**Exercise details**
Report how many lines in the entries below contain the string "clock". Give only the number.

start

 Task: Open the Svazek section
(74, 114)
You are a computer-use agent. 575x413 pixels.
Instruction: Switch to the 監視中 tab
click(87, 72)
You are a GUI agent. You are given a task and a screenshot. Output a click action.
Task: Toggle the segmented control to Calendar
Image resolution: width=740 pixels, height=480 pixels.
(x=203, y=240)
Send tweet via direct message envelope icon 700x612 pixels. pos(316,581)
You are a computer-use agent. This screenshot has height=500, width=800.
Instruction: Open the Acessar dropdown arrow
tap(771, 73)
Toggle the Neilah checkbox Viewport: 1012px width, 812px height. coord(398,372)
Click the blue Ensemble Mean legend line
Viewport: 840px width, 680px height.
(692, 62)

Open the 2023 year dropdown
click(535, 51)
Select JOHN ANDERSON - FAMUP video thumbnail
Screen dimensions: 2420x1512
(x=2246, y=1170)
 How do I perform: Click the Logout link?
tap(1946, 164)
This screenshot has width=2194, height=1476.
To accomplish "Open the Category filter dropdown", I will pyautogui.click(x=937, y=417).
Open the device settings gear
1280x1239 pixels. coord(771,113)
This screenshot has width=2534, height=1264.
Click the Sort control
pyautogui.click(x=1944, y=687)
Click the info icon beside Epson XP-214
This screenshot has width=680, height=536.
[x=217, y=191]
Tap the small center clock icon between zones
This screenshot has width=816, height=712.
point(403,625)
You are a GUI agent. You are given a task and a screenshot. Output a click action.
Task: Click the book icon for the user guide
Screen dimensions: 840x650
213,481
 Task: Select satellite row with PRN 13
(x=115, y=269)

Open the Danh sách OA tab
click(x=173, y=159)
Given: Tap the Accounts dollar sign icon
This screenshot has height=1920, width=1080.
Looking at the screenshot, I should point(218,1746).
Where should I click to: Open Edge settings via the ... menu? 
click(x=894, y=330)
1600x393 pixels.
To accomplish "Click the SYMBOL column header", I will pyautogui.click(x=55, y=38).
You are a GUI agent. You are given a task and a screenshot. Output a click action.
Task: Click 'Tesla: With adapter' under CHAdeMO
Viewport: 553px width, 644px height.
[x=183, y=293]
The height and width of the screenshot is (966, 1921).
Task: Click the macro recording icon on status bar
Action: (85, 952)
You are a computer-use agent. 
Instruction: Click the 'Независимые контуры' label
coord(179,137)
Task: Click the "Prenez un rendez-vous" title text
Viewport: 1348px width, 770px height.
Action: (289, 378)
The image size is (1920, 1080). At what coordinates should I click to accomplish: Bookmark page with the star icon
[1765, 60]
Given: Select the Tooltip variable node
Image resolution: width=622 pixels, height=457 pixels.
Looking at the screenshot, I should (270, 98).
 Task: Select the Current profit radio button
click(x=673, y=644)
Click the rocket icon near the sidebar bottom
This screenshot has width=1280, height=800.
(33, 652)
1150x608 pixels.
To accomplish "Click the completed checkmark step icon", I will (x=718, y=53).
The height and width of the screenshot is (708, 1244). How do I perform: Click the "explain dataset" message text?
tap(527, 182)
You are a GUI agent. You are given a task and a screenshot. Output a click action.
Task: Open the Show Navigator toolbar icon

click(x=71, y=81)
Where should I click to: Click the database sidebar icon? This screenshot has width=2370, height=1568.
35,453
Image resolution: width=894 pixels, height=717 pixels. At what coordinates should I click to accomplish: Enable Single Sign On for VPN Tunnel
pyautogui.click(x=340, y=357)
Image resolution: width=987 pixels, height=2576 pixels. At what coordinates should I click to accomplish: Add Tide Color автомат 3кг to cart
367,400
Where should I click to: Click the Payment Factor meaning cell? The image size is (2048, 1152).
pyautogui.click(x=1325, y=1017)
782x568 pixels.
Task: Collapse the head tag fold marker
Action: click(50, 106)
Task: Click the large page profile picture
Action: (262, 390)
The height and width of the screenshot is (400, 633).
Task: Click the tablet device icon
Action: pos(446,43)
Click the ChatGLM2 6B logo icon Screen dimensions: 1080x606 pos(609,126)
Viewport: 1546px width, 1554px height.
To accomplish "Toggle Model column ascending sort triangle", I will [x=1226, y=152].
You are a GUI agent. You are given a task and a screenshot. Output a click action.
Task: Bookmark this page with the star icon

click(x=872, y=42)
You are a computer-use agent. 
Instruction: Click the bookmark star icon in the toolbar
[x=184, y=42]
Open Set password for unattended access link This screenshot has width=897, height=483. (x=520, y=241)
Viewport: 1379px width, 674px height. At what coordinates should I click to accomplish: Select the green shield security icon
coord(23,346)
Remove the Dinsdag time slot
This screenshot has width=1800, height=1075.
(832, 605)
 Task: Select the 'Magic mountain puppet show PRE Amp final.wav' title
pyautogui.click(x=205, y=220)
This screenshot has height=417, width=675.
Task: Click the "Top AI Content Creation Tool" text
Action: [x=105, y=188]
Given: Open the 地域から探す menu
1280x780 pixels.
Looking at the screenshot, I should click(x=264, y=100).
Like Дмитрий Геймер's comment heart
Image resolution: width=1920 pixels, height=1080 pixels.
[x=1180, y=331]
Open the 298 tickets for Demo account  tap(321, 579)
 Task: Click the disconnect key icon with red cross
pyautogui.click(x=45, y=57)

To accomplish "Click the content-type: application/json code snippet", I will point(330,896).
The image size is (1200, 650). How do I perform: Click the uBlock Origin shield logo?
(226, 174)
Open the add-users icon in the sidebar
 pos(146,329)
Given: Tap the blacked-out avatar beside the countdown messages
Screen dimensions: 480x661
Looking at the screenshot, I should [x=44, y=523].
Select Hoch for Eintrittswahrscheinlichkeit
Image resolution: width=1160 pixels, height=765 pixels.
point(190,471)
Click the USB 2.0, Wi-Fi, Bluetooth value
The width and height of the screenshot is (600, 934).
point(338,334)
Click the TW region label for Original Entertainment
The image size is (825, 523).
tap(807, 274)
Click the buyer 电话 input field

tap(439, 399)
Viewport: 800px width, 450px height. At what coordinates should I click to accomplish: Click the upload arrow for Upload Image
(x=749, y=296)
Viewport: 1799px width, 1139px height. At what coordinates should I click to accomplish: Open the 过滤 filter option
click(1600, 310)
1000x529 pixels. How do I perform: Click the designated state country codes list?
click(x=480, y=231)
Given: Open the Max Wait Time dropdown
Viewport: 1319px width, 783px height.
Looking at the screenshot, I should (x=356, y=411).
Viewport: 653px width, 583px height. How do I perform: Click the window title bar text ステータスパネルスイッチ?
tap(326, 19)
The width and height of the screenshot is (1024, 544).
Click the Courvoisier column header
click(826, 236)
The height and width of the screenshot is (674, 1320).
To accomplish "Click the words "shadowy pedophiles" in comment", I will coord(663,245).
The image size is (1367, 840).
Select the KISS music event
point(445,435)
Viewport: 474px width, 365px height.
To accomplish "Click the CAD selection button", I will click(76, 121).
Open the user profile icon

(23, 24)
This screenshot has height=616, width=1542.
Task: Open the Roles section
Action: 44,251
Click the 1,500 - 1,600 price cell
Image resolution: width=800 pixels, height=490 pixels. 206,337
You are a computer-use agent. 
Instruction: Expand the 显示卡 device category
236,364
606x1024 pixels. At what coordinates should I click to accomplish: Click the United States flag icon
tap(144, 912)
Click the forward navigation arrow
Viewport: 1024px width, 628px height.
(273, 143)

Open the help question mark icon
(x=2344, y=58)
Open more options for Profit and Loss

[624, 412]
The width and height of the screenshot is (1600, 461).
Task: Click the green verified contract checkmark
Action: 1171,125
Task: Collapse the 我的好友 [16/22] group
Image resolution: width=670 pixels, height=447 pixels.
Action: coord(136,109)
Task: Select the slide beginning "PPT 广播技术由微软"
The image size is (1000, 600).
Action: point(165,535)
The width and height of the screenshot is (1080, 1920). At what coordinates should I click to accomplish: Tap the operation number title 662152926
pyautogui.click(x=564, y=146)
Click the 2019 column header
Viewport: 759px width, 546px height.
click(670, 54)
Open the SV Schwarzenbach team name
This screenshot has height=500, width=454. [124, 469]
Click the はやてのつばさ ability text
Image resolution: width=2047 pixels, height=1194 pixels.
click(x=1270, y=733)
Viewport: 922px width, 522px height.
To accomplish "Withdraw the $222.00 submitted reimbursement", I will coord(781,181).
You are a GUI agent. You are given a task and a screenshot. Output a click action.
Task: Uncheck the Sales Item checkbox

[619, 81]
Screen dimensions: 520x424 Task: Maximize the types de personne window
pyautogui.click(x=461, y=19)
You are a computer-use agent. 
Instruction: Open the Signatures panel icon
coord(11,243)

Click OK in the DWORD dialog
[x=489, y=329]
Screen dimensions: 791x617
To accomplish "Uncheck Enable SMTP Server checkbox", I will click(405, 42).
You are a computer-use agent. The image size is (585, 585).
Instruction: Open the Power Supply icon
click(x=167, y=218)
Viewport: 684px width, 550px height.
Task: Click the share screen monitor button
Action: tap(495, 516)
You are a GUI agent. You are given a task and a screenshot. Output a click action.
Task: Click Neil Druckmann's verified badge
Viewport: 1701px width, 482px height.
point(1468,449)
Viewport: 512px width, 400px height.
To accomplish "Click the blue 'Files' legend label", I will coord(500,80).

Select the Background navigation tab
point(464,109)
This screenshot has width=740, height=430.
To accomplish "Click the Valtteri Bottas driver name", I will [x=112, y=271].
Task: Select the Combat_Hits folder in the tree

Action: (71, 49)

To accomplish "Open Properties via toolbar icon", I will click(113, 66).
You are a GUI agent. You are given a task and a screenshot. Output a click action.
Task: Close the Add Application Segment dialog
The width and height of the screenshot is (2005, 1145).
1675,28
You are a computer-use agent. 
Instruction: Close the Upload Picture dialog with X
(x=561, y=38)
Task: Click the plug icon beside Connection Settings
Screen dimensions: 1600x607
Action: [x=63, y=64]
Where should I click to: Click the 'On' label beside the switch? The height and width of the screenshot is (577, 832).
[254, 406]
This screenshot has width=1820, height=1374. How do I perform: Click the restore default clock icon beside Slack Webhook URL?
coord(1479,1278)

end

**Solution to this problem**
2